ABOUT THIS TASK: Look below for the line with "You are a computer-use". Extract that line and each one after it through the last, word for word.

▼▼▼

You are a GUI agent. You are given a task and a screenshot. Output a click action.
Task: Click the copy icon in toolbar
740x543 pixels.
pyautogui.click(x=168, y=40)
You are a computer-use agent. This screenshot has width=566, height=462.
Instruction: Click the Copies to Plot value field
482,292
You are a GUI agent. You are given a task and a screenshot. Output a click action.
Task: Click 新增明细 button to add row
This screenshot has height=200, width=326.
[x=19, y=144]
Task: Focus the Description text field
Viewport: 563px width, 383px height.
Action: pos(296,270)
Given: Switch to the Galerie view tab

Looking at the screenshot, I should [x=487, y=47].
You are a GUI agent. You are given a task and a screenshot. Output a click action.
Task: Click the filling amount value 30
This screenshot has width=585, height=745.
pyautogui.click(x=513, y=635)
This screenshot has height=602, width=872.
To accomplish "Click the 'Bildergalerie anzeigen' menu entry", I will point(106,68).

▲▲▲

OUTPUT OF THE TASK:
You are a computer-use agent. This screenshot has width=566, height=462.
Instruction: Click the Copies to Plot value field
482,292
You are a GUI agent. You are given a task and a screenshot. Output a click action.
Task: Click 新增明细 button to add row
This screenshot has height=200, width=326.
[x=19, y=144]
Task: Focus the Description text field
Viewport: 563px width, 383px height.
Action: pos(296,270)
Given: Switch to the Galerie view tab

Looking at the screenshot, I should [x=487, y=47].
You are a GUI agent. You are given a task and a screenshot. Output a click action.
Task: Click the filling amount value 30
This screenshot has width=585, height=745.
pyautogui.click(x=513, y=635)
This screenshot has height=602, width=872.
To accomplish "Click the 'Bildergalerie anzeigen' menu entry", I will point(106,68).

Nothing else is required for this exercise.